The ethereal Taarna’s Theme from Heavy Metal (1981) with its harp and flute arpeggios, celesta and twinkling little bells and ondes martenot is quite enchanting and one of Bernstein’s most magical inspirations, and it is given the full romantic treatment here under Nic Raine.
Elsewhere the National Youth Jazz Orchestra’s delivery of Walk on the Wild Side (1962) is wilder but curiously has less sardonic bite to my ears than the original film’s soundtrack but that does not deter from the pleasure it gives. Johnny Staccato (1959), given an uncompromisingly blowsy, gritty reading, is a score which recalls the seamier side of urban life. The Man With The Golden Arm (1955) had another big band jazz score – the music defiant and assertive.

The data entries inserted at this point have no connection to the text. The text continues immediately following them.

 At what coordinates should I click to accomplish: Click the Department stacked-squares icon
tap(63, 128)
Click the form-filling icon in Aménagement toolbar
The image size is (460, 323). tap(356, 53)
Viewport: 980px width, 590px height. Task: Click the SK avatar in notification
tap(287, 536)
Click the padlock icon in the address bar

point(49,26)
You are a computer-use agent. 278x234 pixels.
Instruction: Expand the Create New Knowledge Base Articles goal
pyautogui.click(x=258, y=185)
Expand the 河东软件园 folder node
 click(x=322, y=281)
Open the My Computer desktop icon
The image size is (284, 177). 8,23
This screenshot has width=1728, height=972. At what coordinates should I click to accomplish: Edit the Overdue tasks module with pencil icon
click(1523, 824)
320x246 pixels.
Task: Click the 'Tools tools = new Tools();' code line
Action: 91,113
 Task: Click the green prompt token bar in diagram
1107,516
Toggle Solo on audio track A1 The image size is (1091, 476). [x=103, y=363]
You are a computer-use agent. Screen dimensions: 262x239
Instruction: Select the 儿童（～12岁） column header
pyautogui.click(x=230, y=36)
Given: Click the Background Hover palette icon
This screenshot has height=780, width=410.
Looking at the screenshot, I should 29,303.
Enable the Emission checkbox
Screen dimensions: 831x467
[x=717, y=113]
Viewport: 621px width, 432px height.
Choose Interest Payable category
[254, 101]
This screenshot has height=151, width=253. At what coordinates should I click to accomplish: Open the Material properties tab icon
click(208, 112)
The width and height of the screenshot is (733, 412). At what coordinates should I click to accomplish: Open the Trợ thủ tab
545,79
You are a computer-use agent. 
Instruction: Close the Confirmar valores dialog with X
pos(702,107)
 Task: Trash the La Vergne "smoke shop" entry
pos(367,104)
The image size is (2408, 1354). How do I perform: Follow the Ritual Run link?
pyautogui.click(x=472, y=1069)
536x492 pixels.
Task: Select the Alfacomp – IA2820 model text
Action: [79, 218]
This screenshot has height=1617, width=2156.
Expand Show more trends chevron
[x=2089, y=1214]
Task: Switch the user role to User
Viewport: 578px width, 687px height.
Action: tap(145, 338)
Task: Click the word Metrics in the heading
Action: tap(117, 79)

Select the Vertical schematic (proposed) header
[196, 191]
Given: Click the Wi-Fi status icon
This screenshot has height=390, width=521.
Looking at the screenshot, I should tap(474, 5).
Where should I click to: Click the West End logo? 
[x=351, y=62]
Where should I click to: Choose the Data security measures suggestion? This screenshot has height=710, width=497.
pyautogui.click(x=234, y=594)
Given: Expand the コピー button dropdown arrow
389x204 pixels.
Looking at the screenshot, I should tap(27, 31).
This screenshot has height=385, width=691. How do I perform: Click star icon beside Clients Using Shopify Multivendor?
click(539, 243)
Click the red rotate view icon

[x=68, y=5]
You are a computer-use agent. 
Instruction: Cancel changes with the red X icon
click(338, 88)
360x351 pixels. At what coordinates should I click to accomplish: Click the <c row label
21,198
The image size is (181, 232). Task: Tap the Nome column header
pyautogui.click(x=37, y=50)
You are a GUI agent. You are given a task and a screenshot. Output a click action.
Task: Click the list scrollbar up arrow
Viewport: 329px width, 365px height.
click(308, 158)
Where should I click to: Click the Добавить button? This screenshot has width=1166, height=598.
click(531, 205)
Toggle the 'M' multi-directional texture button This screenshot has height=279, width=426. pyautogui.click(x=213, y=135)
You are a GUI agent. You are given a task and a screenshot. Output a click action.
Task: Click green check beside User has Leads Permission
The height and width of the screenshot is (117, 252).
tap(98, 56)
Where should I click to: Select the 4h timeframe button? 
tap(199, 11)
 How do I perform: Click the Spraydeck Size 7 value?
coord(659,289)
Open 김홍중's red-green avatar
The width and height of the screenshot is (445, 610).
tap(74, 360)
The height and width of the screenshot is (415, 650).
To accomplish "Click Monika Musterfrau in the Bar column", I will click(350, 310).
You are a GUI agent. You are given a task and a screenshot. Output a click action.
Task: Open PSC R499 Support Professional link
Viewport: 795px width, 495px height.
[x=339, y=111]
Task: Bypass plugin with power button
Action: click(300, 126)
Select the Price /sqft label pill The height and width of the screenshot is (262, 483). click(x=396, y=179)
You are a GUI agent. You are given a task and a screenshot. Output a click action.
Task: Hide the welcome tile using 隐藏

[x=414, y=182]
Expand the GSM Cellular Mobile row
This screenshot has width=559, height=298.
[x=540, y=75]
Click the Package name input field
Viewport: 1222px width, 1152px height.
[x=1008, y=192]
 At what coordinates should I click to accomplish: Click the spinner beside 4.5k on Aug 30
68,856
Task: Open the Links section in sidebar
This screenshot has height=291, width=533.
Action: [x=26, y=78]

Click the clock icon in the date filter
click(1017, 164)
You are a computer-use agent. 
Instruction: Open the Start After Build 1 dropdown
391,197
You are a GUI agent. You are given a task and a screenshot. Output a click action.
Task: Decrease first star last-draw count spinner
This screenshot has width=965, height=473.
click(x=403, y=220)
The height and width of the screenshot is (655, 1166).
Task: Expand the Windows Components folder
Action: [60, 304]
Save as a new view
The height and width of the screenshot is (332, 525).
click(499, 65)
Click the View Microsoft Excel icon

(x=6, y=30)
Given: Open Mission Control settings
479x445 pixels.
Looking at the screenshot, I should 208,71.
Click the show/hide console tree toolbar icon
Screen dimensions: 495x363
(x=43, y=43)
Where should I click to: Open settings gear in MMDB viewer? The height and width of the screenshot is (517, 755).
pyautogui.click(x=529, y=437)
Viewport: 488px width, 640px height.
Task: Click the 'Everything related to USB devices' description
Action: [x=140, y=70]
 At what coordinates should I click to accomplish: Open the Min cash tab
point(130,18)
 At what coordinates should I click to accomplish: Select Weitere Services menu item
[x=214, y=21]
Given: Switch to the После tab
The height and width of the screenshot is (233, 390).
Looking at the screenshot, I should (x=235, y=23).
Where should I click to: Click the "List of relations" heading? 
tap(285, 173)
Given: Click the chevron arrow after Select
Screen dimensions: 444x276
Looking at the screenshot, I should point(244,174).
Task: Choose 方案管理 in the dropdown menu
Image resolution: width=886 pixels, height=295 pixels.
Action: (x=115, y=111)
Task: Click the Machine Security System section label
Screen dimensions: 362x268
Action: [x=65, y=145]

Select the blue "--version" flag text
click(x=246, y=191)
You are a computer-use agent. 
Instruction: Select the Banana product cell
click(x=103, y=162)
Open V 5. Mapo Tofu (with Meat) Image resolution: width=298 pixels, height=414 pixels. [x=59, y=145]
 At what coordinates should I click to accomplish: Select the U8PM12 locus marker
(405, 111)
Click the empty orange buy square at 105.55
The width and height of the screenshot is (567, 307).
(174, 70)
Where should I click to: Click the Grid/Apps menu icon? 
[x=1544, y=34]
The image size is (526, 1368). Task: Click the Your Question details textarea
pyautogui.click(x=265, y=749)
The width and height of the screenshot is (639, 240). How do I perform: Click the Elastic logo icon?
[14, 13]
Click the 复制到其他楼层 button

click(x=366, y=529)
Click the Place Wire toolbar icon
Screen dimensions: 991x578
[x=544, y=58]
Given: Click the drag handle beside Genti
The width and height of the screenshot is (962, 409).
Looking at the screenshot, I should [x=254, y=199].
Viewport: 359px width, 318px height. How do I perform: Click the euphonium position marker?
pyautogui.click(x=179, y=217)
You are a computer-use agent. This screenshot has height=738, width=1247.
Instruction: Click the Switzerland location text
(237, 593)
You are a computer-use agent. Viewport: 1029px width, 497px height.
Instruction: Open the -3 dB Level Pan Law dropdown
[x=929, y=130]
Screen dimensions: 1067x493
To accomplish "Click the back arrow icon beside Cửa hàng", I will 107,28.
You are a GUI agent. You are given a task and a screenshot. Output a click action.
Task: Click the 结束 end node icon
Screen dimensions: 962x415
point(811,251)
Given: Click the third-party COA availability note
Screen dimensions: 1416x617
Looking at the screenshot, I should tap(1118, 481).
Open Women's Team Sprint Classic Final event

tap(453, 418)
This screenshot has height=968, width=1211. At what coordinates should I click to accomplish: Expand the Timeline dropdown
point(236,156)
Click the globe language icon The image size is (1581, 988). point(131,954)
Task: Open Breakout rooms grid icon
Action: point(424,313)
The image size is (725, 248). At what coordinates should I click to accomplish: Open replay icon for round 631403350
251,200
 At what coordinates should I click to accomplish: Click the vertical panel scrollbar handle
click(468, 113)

The early score The Buccaneer (1958) has the grand sweep, swagger and romance we associate with the swashbucklers of that period (reminiscent of Korngold and Steiner et al.- great fun). Bernstein created an exuberant glittering score for Hawaii (1966) full of joie de vivre with much ethnic percussion, but there is also a concluding element of menace.
Bernstein’s commanding score for The Ten Commandments (1956) is another of the composer’s best-remembered scores. In it he eschews much of the saccharine piety of so many biblical epic scores of the 1950s.
Elmer Bernstein’s Airplane score is a brilliant comic take-off of the overblown scores for Hollywood disaster movies starting with a cheeky homage to John Williams’s Jaws music. This short suite will surely raise a few smiles. Ghostbusters, not one of Bernstein’s most inspired compositions, underlines the on-screen absurdities.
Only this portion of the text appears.